[Start]

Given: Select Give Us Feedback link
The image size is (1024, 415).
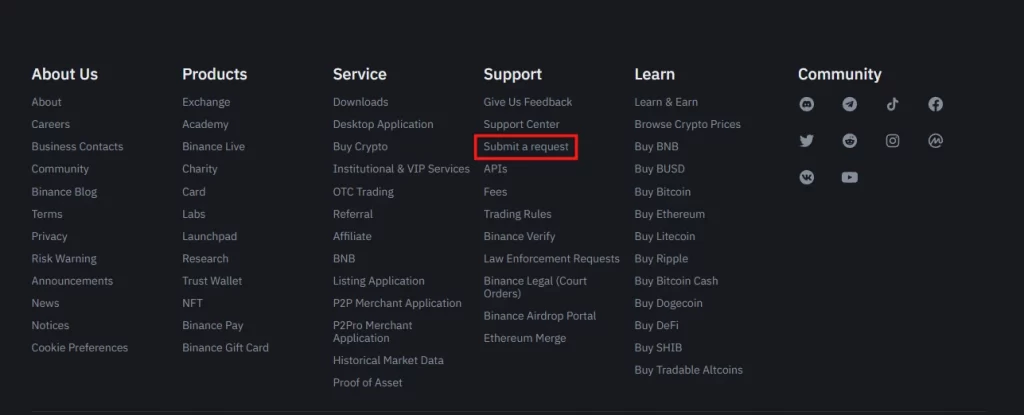Looking at the screenshot, I should tap(528, 102).
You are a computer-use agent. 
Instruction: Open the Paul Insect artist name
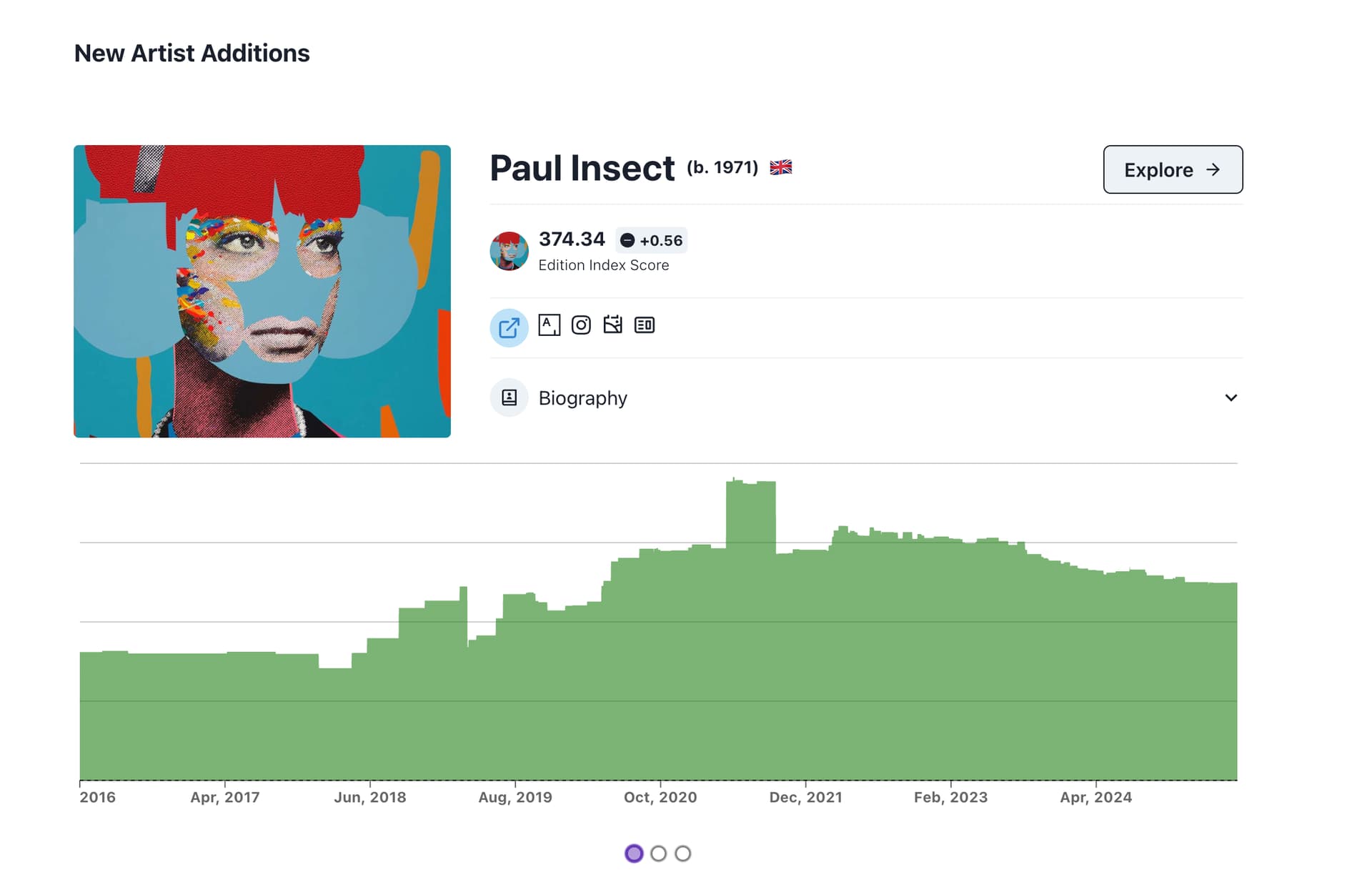point(582,169)
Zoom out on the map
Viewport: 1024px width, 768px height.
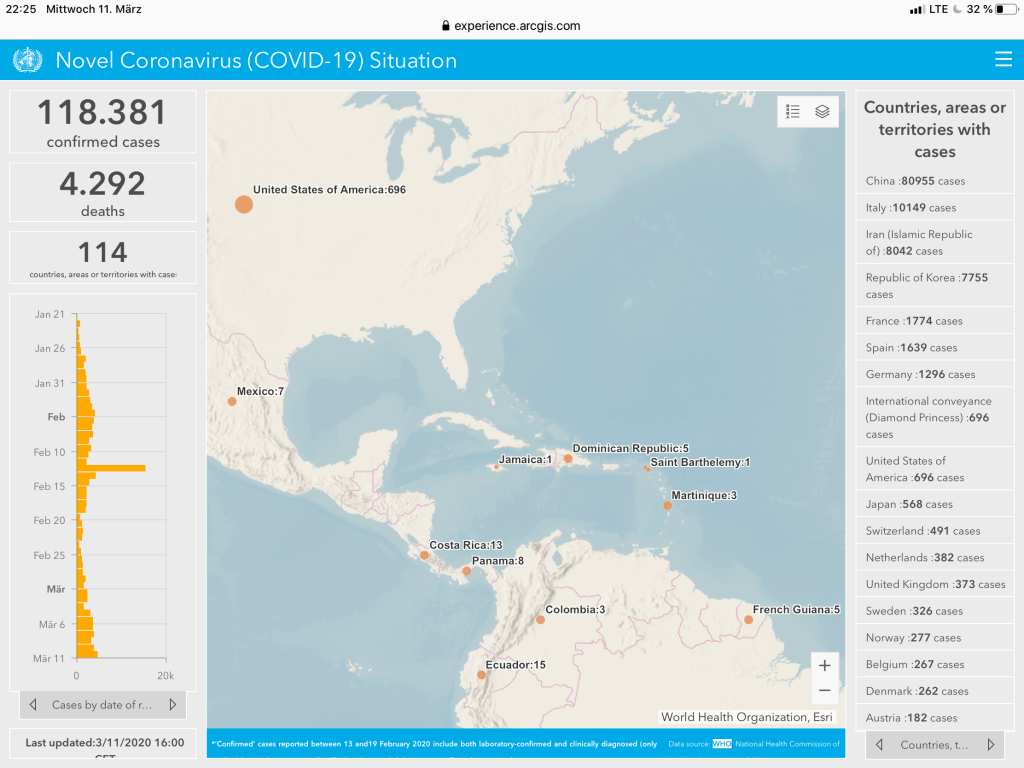coord(824,691)
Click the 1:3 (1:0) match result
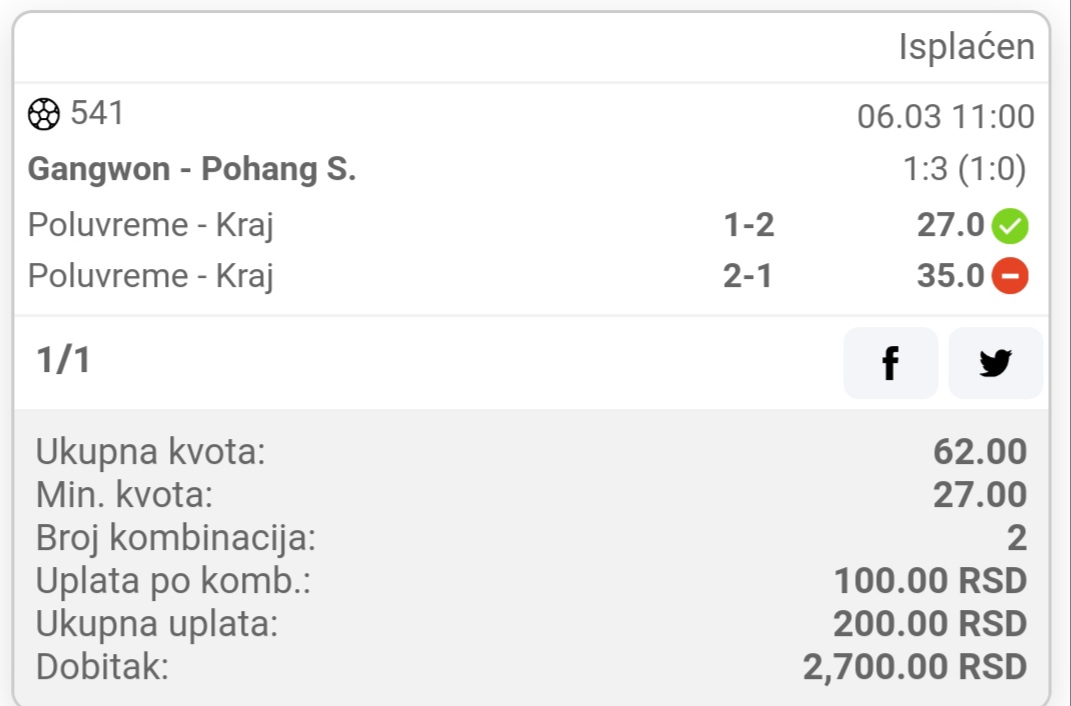 [964, 169]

[End]

### STATED GOAL
Transcribe all of the items above word for word, leaving the pictures out of your answer.

### OUTPUT BELOW
Given: Select Give Us Feedback link
The image size is (1024, 415).
Looking at the screenshot, I should tap(528, 102).
You are a computer-use agent. 
Instruction: Open the Paul Insect artist name
point(582,169)
Zoom out on the map
Viewport: 1024px width, 768px height.
coord(824,691)
Click the 1:3 (1:0) match result
 [964, 169]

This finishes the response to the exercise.